◆ Entries supplied ◆
+++

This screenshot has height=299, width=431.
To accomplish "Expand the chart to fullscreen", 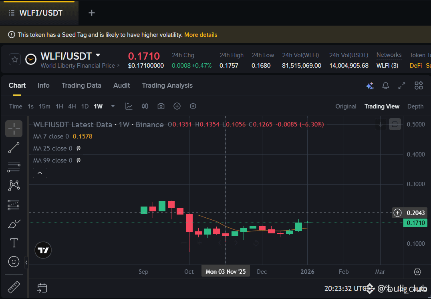I will pos(401,86).
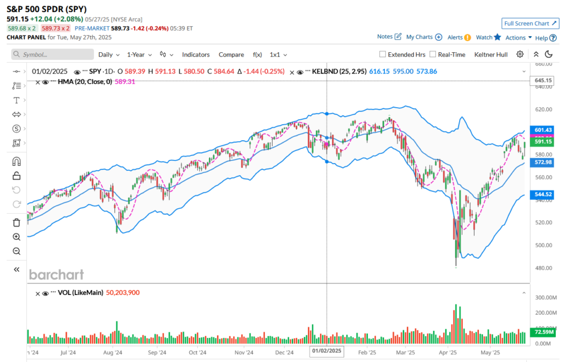Click the Full Screen Chart button
The width and height of the screenshot is (563, 362).
point(530,24)
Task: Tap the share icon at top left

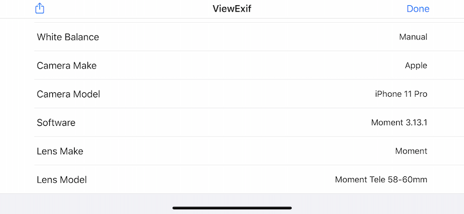Action: [x=39, y=8]
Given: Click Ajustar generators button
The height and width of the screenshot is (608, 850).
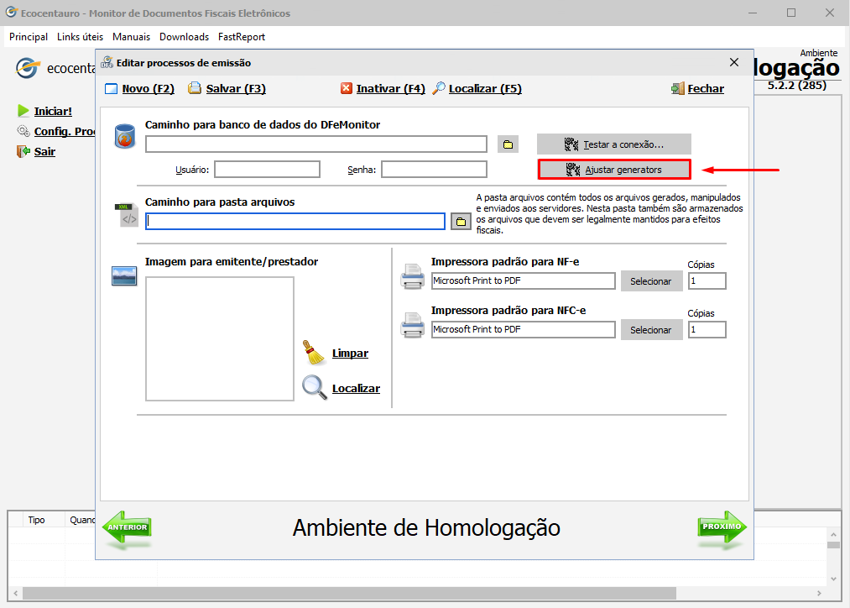Looking at the screenshot, I should (x=614, y=170).
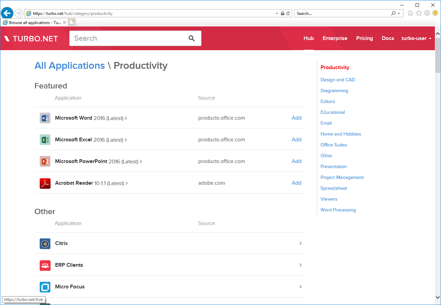441x305 pixels.
Task: Add Microsoft Excel to your apps
Action: (296, 139)
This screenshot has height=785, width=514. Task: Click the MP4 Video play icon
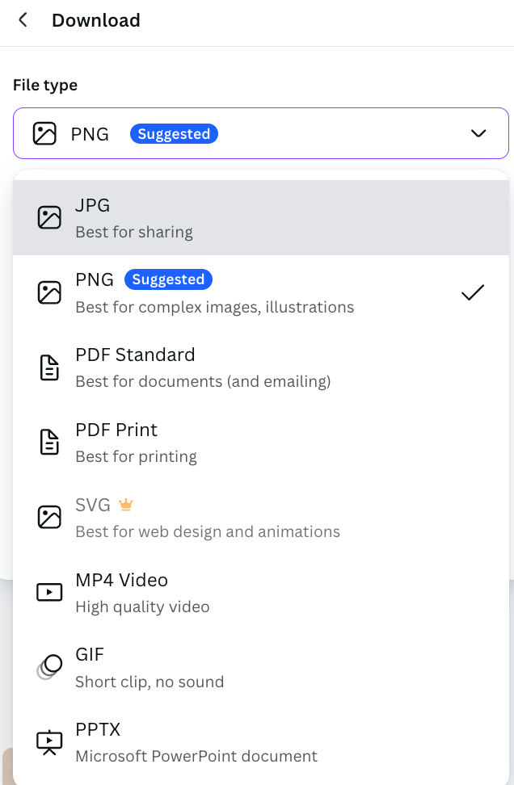tap(49, 592)
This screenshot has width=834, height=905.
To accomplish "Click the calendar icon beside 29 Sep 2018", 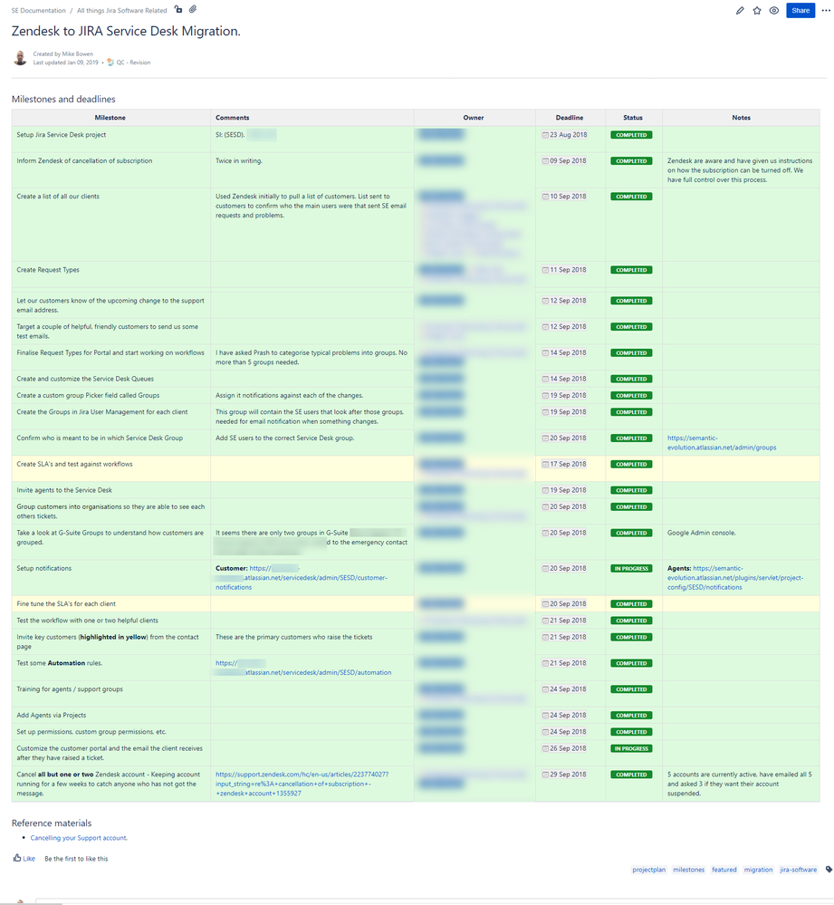I will (x=544, y=775).
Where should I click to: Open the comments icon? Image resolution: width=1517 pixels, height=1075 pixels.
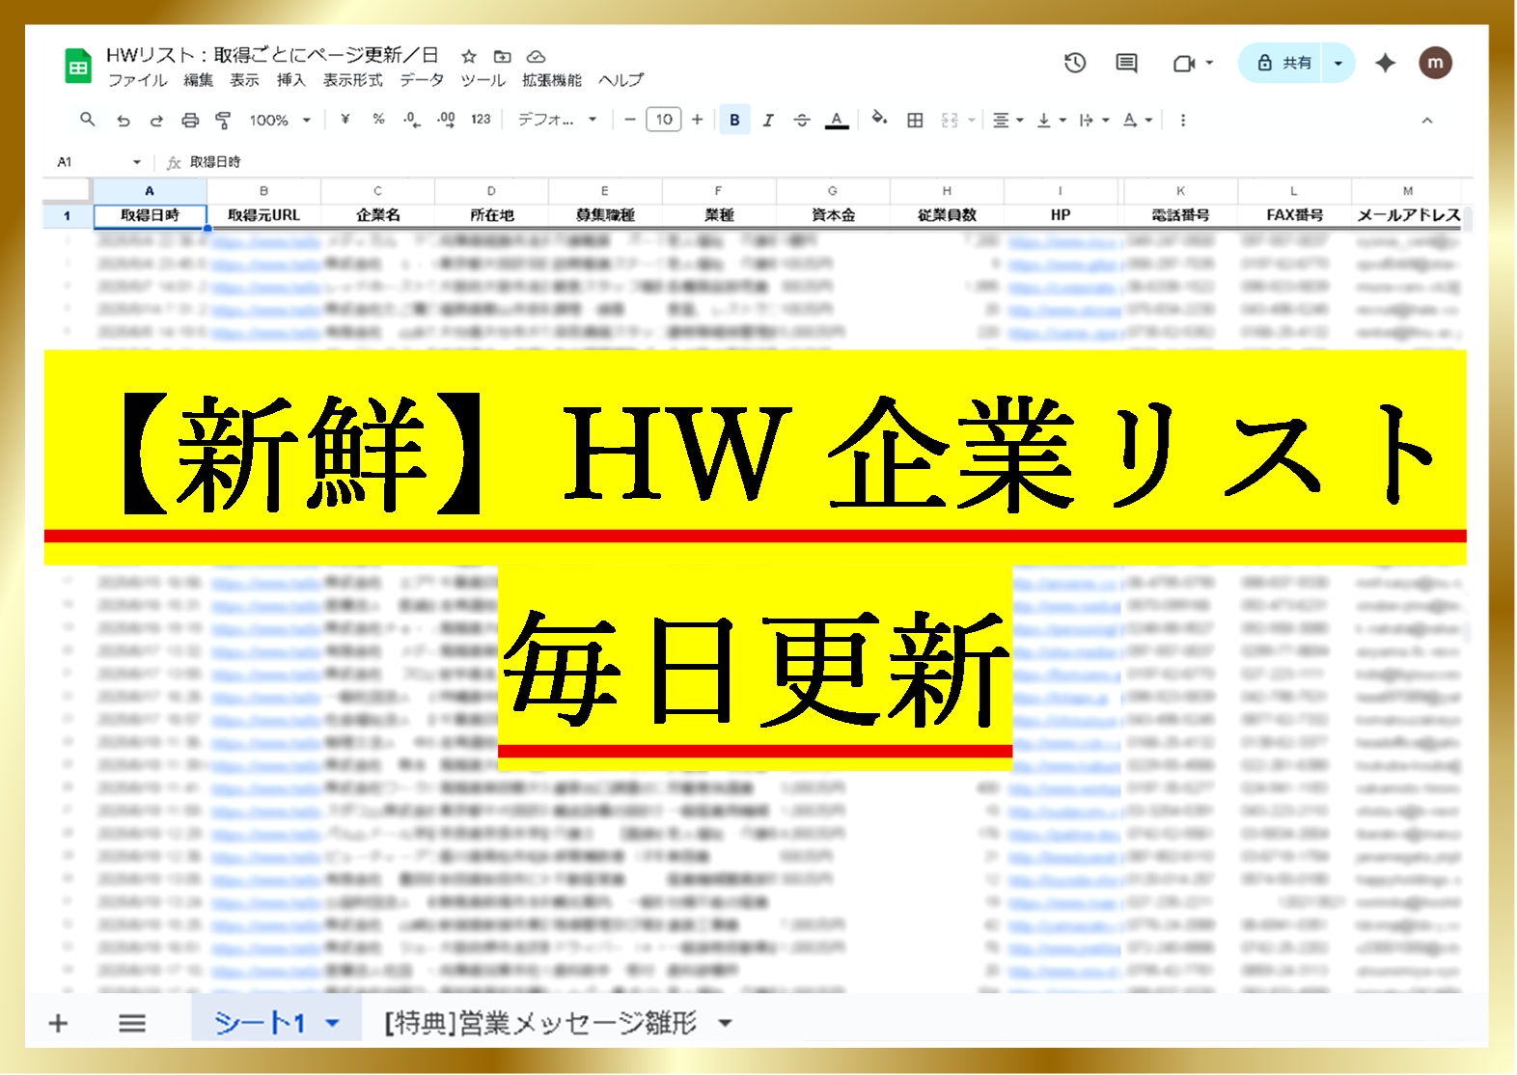[1126, 64]
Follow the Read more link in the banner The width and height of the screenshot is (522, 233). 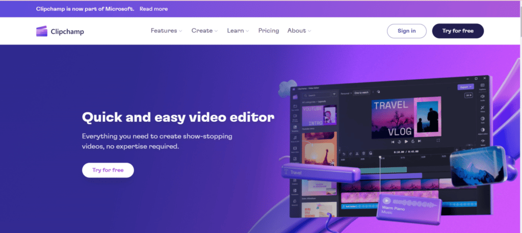tap(153, 9)
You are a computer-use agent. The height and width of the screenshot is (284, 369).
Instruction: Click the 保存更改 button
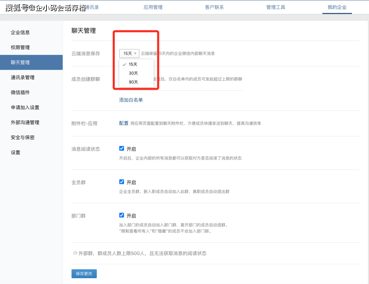point(84,274)
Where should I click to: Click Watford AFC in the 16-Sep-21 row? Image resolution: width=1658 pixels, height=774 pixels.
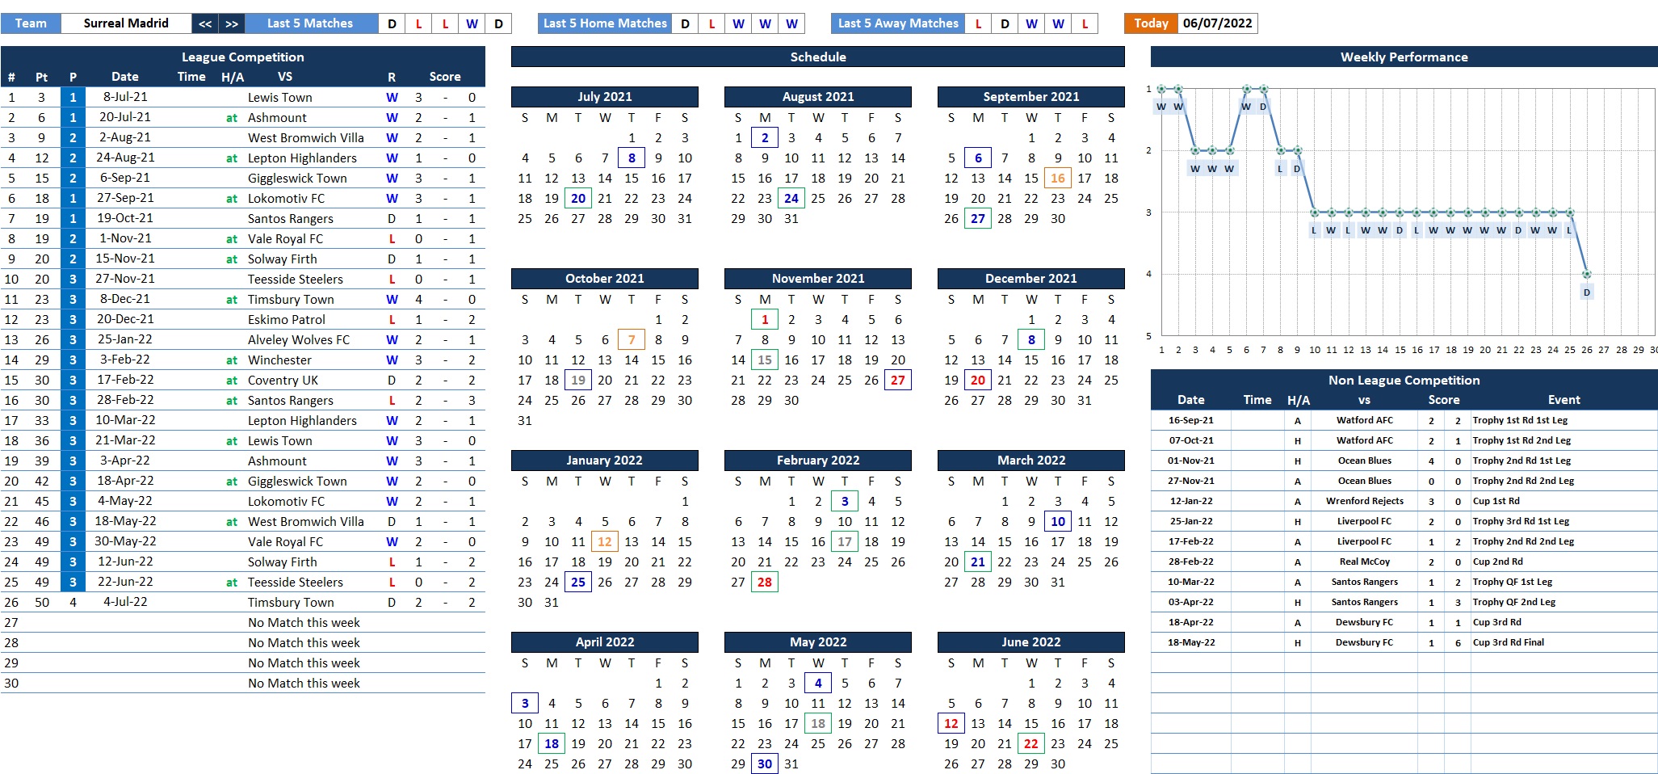[x=1364, y=421]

+++

Revise the data from the line containing "You are a computer-use" through the end of the data, inclusive, replacing "Image resolution" with "Display resolution" and leaving everything else unchanged. Omit the pictures from your answer.

You are a computer-use agent. The height and width of the screenshot is (284, 369).
Instruction: Click the 保存更改 button
point(84,274)
Where should I click to: Click Watford AFC in the 16-Sep-21 row? Display resolution: width=1658 pixels, height=774 pixels.
[x=1364, y=421]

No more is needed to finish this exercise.